Cette brève présentation de la résidence d’artiste en milieu scolaire serait insuffisante si elle omettait de prendre en compte la volonté, l’initiative et l’engagement des acteurs. Certes, le développement de ce dispositif artistique est tributaire d’un ensemble de facteurs dont dépendent la volonté et l’engagement des acteurs eux-mêmes. Caillet (2008) relève à juste titre que ce mode de travail avec les artistes convient bien à la diversité de l’art contemporain et de ses acteurs. Elle note également que si la résidence d’artiste trouve sans doute son ancrage dans le traditionnel voyage d’initiation ou ce qu’elle appelle le tourisme studieux, la volonté d’accueil dans la durée en est aujourd’hui le trait dominant. Ce nouvel ancrage inviterait dès lors à penser que les changements affectant le travail artistique inscrivent les interrogations de l’artiste sur sa propre démarche et son statut social dans un questionnement plus général de la société elle-même, au-delà de l’enracinement géographique personnel.

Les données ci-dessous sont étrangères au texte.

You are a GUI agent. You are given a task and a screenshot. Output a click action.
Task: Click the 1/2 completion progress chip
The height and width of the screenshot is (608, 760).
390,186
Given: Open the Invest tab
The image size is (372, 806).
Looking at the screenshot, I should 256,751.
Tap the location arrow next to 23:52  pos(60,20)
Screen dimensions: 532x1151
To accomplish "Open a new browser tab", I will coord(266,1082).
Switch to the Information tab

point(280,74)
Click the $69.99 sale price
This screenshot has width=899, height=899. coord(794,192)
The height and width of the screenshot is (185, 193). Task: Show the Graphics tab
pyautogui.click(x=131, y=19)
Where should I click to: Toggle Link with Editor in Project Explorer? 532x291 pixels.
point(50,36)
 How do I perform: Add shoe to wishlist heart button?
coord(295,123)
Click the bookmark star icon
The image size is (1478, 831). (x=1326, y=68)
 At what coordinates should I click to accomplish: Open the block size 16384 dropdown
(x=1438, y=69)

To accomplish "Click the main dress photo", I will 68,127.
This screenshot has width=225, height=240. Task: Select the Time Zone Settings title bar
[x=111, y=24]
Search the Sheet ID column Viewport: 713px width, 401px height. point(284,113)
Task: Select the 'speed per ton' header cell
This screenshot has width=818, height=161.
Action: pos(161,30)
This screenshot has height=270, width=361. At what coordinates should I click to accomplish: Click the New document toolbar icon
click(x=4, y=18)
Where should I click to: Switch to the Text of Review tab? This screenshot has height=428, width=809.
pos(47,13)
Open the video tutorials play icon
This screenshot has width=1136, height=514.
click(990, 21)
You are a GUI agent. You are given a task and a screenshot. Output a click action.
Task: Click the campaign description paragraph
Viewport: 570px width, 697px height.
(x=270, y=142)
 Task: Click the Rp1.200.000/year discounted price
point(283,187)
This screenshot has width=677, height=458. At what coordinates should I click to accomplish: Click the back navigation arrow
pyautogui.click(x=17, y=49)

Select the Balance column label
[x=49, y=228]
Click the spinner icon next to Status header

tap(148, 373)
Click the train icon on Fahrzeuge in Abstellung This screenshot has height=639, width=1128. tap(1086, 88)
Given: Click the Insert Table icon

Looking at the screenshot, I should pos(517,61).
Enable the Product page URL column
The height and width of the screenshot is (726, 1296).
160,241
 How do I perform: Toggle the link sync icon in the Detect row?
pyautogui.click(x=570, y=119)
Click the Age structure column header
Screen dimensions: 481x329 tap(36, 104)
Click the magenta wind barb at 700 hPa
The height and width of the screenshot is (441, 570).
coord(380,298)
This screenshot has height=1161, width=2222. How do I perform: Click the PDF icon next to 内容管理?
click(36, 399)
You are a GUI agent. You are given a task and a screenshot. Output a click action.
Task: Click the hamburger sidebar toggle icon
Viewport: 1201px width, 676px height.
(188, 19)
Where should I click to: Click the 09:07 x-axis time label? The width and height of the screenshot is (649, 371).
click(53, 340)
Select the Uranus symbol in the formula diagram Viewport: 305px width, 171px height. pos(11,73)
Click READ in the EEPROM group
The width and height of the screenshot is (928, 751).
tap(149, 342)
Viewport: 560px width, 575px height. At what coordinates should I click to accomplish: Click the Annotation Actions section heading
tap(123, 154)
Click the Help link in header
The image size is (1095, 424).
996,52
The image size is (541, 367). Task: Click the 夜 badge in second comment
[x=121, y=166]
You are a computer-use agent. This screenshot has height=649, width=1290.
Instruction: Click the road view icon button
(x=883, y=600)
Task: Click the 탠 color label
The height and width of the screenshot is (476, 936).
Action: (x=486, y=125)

2.2 L’artiste à l’école : une façon différente d’éduquer, un rapport différent à l’enfance

Voilà donc le point décisif : l’entrée de l’artiste-en-tant-qu’artiste dans l’école ne peut être dissociée de la transformation du travail artistique et, plus particulièrement, de l’interrogation de l’artiste lui-même sur sa propre démarche et sur son rôle dans la société elle-même, considérée comme dimension constitutive de l’art d’aujourd’hui (Kerlan, 2010, 2012). En d’autres termes, l’artiste qui entre en résidence à l’école ne cesse pas d’être artiste et, mieux encore, poursuit de façon singulière son travail d’artiste (Filiod, 2008). Et telle est bien l’attente de l’institution scolaire lorsqu’elle accueille un artiste en résidence. Non seulement, l’artiste entre à l’école, mais il y est appelé en tant qu’artiste par l’école elle-même (Kerlan, 2004). Un exemple parmi d’autres : en 2004, le lycée Saint-Exupéry de Créteil, ville de l’agglomération parisienne, accueillait en résidence une artiste plasticienne. Parmi les termes utilisés par l’Académie de Créteil pour présenter cette opération, on note l’importance accordée à une création moins centrée sur un résultat à rejoindre que sur l’expérience et le processus et, au fait, qu’il s’agit de ne pas instrumentaliser l’art, ni d’en faire une animation socioculturelle ou un alibi éducatif (Loth, 2014 : http://acl.ac-creteil.fr/domaines/residence/residence-st-exupery.htm ; consultée le 20/10/2012).

On ne saurait être plus clair. Mais ne nous y trompons pas : le refus de l’alibi éducatif n’est nullement un refus de l’intention éducative. Bien au contraire, la résidence d’artiste en milieu scolaire et éducatif, de ce point de vue, repose sur le principe selon lequel seul le refus de son instrumentalisation éducative peut libérer le potentiel éducatif de l’art. Même dans les résidences où le rôle éducatif, y compris sur le plan des apprentissages, est affirmé dans la demande faite aux artistes, ce principe demeure – au prix, il est vrai, de quelques tensions aussi regrettables qu’inévitables.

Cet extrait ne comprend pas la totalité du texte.